N.J. schools get 'Optimum' performance for less money

School districts everywhere are strained these days. A bad economy has made taxpayers loath to pay for rising Jim Bartholdschool costs and at the same time parents are demanding that teachers step it up and train students to better compete on the world stage.

New Jersey schools are hardly atypical. New Gov. Chris Christie has announced some dramatic across-the-board cuts in state aid, forcing school districts to drop programs and lay off teachers.

That's why it was news--good news, actually--when the Wall Township Public School District said it was able to upgrade its telecommunications system to 100 Mbps bi-directional speeds using a cable operator, or, more specifically, a cable operator's dedicated business arm.

Cablevision Systems' Optimum Lightpath gave the Central Jersey school district what its incumbent service provider, Verizon, could not--and at a price that Verizon couldn't touch, said Jeff Janover, technology director for the school district, who even now seems genuinely surprised at the bargain he got.

Janover started by seeking a Verizon quote for a DS3 45 Mbps circuit.
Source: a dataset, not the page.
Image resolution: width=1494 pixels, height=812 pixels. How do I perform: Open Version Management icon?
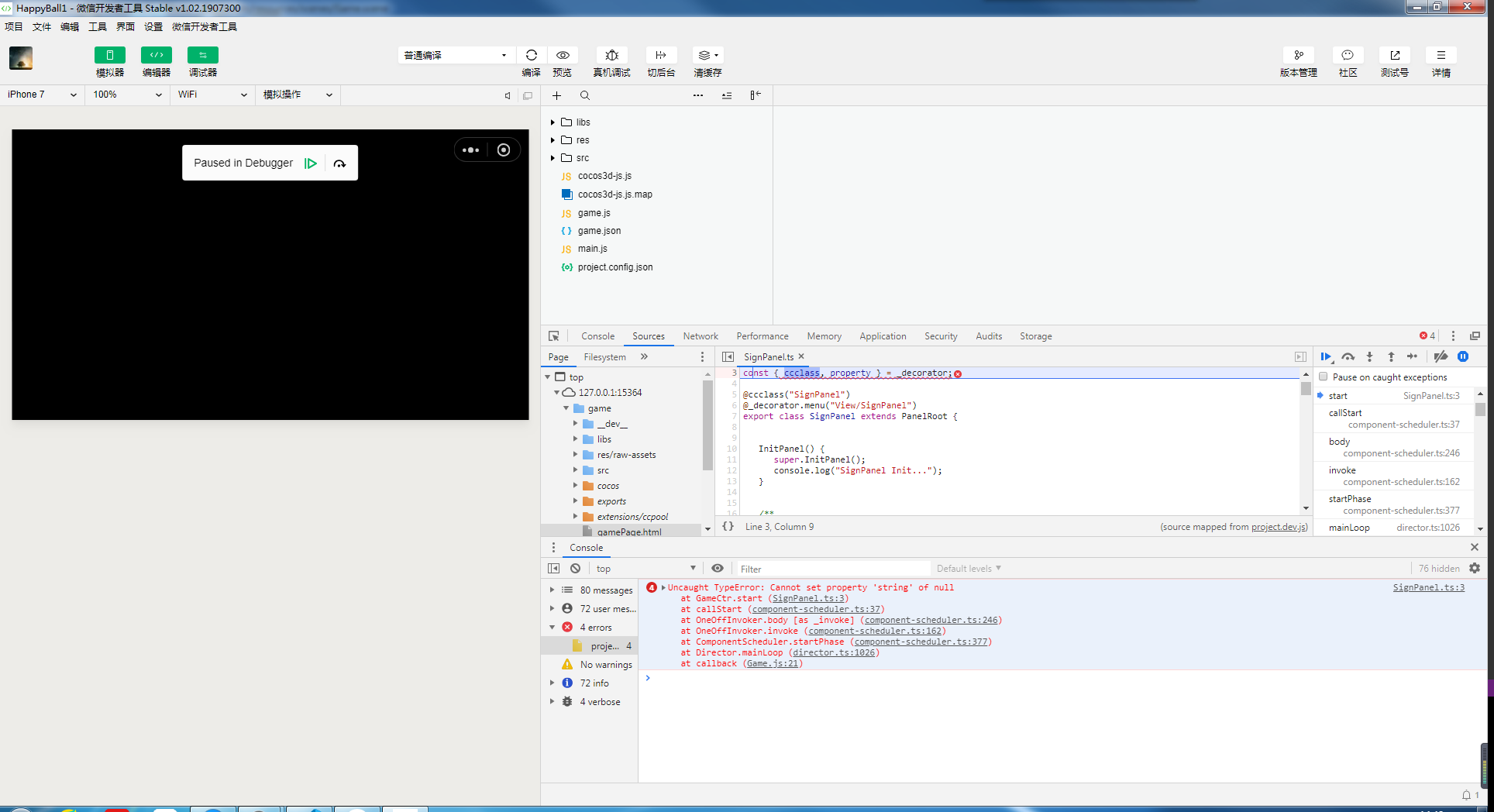(x=1298, y=55)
He then went to his local cable provider, Cablevision, and was directed to Optimum Lightpath and that's where things got weird but fun, he said.

"We got a quote from them [and] for a 50 Mbps fiber optic drop. It was a relatively inexpensive proposal so I asked if we could go any faster and they said you can go as fast as you want. The next level up was 100 megabits per second," he recalled.

The speed, he said, more than doubled what Verizon was offering and the price was about $80,000 less than what the school was paying for the 3 Mbps ATM circuit it had long outgrown as a feeder for its advanced private fiber one gigabit local network between 40 application servers throughout the district. Since the school's network is thin client-oriented, students, teachers and other school personnel can log in from anywhere in the world and access the system as if they were in the classroom.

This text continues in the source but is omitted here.